If you or someone you know has been feeling ‘numb’ after a birthing period, chances are that you are experiencing postpartum depression. 

Yes! That is correct! 

Perhaps to your surprise,  what you may be feeling has actually been termed and researched thoroughly for decades.

So rest assured, we have brought forth some of the most important information regarding postpartum depression, supported by scientific literature and modern practical applications utilized in the healthcare setting. 

What Could You Learn About Postpartum Mood And Behavioural Changes?

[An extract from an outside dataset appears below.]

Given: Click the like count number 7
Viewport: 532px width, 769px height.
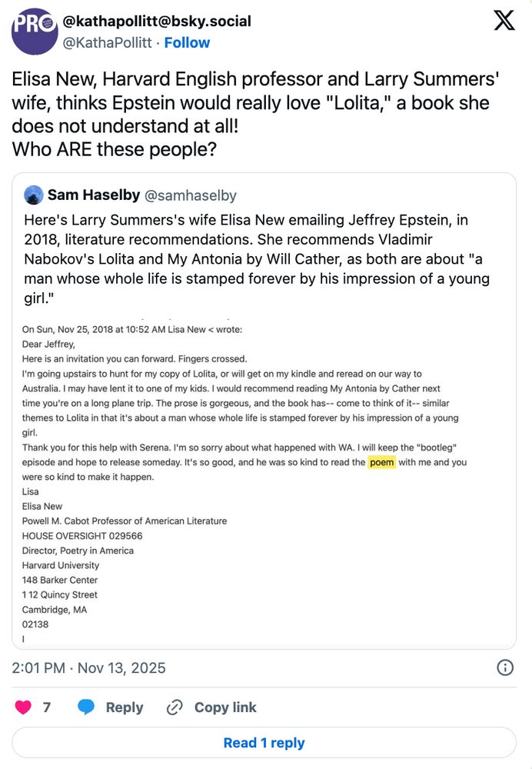Looking at the screenshot, I should pos(47,707).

Within this article, I have highlighted the following;

  • What is postpartum depression?
  • The signs and symptoms of postpartum depression 
  • The diagnosis of postpartum depression
  • How long does postpartum depression last?
  • Why might it last longer? 
  • How can PPD affect your life?
  • When you should contact a doctor 
  • How to get relief? 
  • Frequently Asked Questions 

What Is Postpartum Depression?

Postpartum depression, also referred to as the ‘baby blues’, can be defined as depression in mood[1], influencing behaviour, that can then translate into a reduction in the quality of life. 

Postpartum depression is most common amongst new mothers, globally affecting up to 20%[2] per year. 

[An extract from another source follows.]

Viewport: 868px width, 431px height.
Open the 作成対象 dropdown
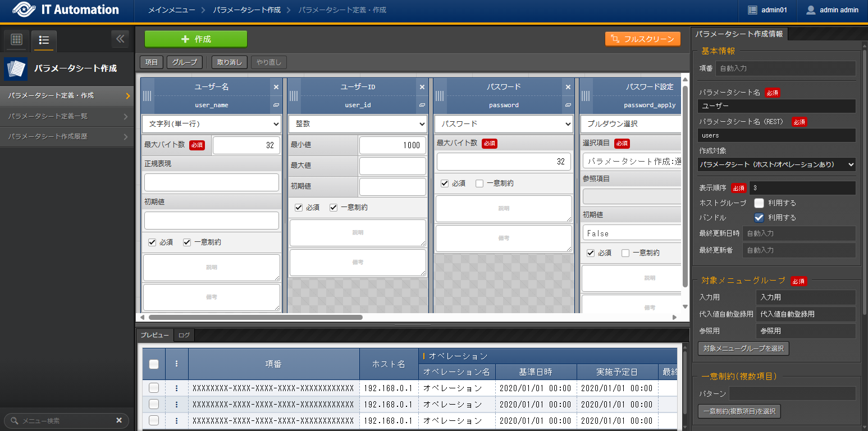pos(777,164)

On the other hand, postpartum depression has also been identified in fathers[3], although it is far less prevalent, affecting only 9%[4] of this sub-group. 

Nevertheless, anyone affected by postpartum depression should be addressed and treated appropriately.

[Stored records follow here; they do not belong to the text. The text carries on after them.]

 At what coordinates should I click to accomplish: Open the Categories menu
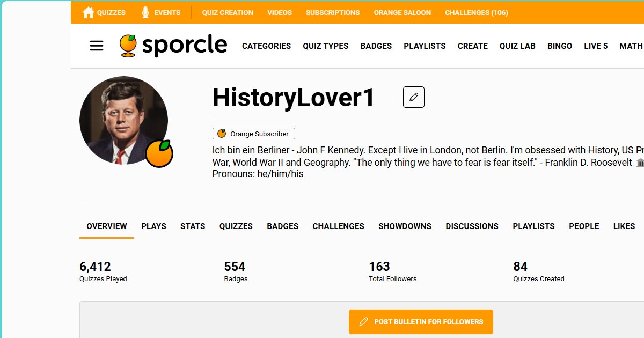pos(266,46)
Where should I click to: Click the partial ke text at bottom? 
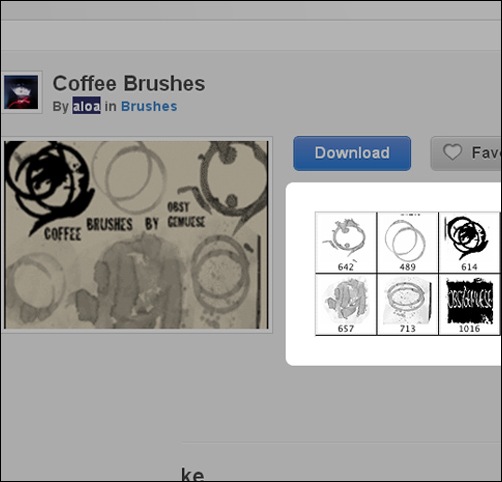(x=193, y=474)
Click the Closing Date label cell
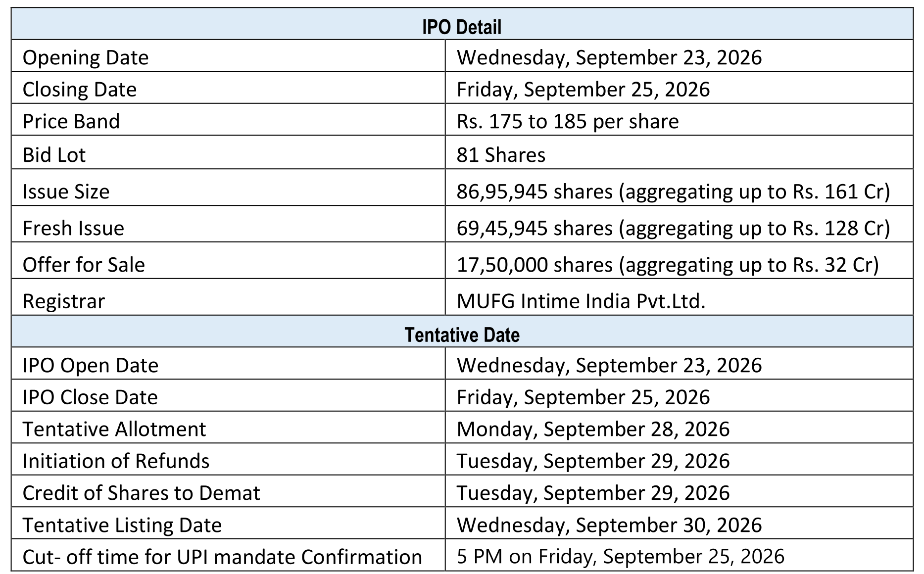Image resolution: width=924 pixels, height=574 pixels. [228, 87]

The 11 Most Common Signs and Symptoms of Postpartum Depression 

Emotional Crying 

One of the most noticeable symptoms of Postpartum depression is a decrease in mood, resulting in emotional crying[5] and at times whining.


Anhedonia, in layman’s terms, means a loss of interest in the activities that you normally enjoy and appreciate, the typical ‘I can’t be bothered’ attitude. Some general examples of Anhedonia could be that you no longer take interest in your daily walks, attending the gym, reading your favourite books, watching your favourite TV show etc.  

Agitation Or Irritability 

This is the state of becoming extremely anxious and aroused, thereby causing erratic movements and actions. A sign of agitation can be a display of anger and verbal, or even physical abuse towards a family member or work colleagues. 


Lethargy is the state of feeling tired and low on energy most of the time. Often, those experiencing this symptom, tend to remain in bed for long periods of time. 

Insomnia And Sleep Disturbances 

The inability to get to sleep (insomnia) can be caused by the increase in arousal or lowered mood often identified in those undergoing postpartum depression. This postpartum related insomnia is independent from night-time baby waking bouts.

Hypersomnia Or Excessive Day Time Sleepiness 

 In contrast, some individuals may experience  excessive day-time napping, or just feeling sleepy without being able to fall asleep. This could either be a direct symptom of postpartum depression, or a by-product of night-time insomnia.  

Loss Of Appetite Or Binge Eating  

The loss of appetite goes hand in hand with Anhedonia. Those experienced postpartum depression may lose their appetite and interest in eating. On the opposite side of the spectrum, some individuals may release a significant amount of the stress hormone cortisol and satiety hormone ghrelin, causing them to over indulge in foods. 

Both of the appetite related symptoms can be detrimental to health, as you will come to learn if you stay tuned in to the article. 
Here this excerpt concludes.